/Genie

Primary LanguageJupyter Notebook

ML4SCI Genie Tasks

The tasks can be accessed from here

Applying for: - Specific Task 3 - "Learning the Latent Structure with Diffusion Models"

DATASET - Data of Quark/Gluon jet events available here. The dataset consists of 3 channels (ECAL, HCAL and Tracks) each containing 125x125 images.

Sample Image channels

input image

Common Task 1
  • Please train an auto-encoder to learn the representation based on three image channels (ECAL, HCAL and Tracks) for the dataset.

  • Please show a side-by-side comparison of original and reconstructed events.

Autoencoder reconstructions vs original image

input image AE reconstruction

DISCUSSION -

  • As the data doesn't contain normal RGB channels and instead has different channels like ECAL,HCAL,Tracks ,data preprocessing needs to be chosen carefully

  • Model architecture might not be too complex to extract the patterns in the underlying data

  • Since Images are highly structured data, the pixels are arranged in a meaningful way. If the way pixels are arranged changes then we lose the meaning , hence here convolutions may not work as we aren't dealing with our normal RGB channels image data.

  • Since the data coming from detector is non-euclidean in nature, working with other type of data like graphs (aka Graph Neural Networks) would give better results by extracting features in the graphical representation of the given images.

Common Task 2

Common Task 2. Jets as graphs

  • Please choose a graph-based GNN model of your choice to classify (quark/gluon) jets. Proceed as follows:
    1. Convert the images into a point cloud dataset by only considering the non-zero pixels for every event.
    2. Cast the point cloud data into a graph representation by coming up with suitable representations for nodes and edges.
    3. Train your model on the obtained graph representations of the jet events.
  • Discuss the resulting performance of the chosen architecture.

RESULTS -

Model Test Accuracy Validation Accuracy
GCN (k=10) 0.6947 0.6950
GCN (k=5) 0.6943 0.6885
GCN (k=2) 0.6887 0.6865
GAT(k=10) 0.6950 0.7060
GAT (k=5) 0.6917 0.6980
GAT (k=2) 0.6870 0.6955
SageConv (k=10) 0.6990 0.7080
SageConv (k=5) 0.6973 0.7025
SageConv (k=2) 0.6930 0.7040
GraphConv (k=10) 0.7070 0.7170
GraphConv (k=5) 0.6857 0.6930
GraphConv (k=2) 0.6923 0.7070

DISCUSSION -

  • Accuracy difference between the different vaues of n_neighbors is small, indicating that the various architectures employed are not very sensitive and are robust to different values of n_neighbors

  • Brief about architectures used -

    1. GCN operates by aaggregating feature information from neighboring nodes in graph to update central nodes representation. It can only take node features as input.

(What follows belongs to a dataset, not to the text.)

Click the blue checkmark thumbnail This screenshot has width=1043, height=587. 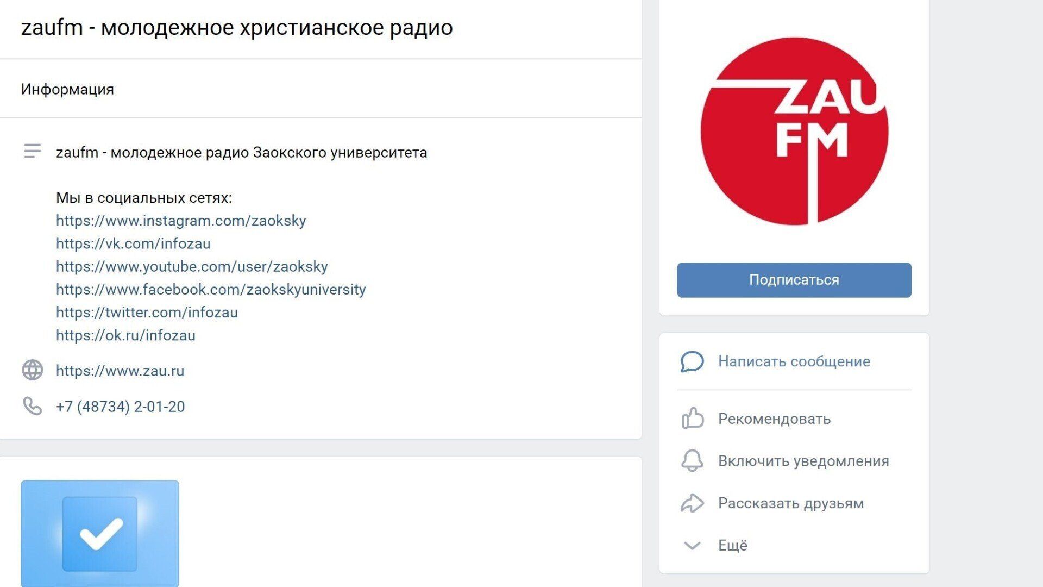[x=100, y=534]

    2. GAT introduces attention mechanisms to weigh importance of neighboring nodes when aggregating information. It can take both node features and edge features.

    3. SageConv operates by sampling and aggregating features from neigboring nodes. It incorporates pooling operations to aggregate information from neighboring nodes. It can only take node features as input.

    4. GraphConv aggregates information from neighboring nodes using weighted combination of node features.It can only take node features as input.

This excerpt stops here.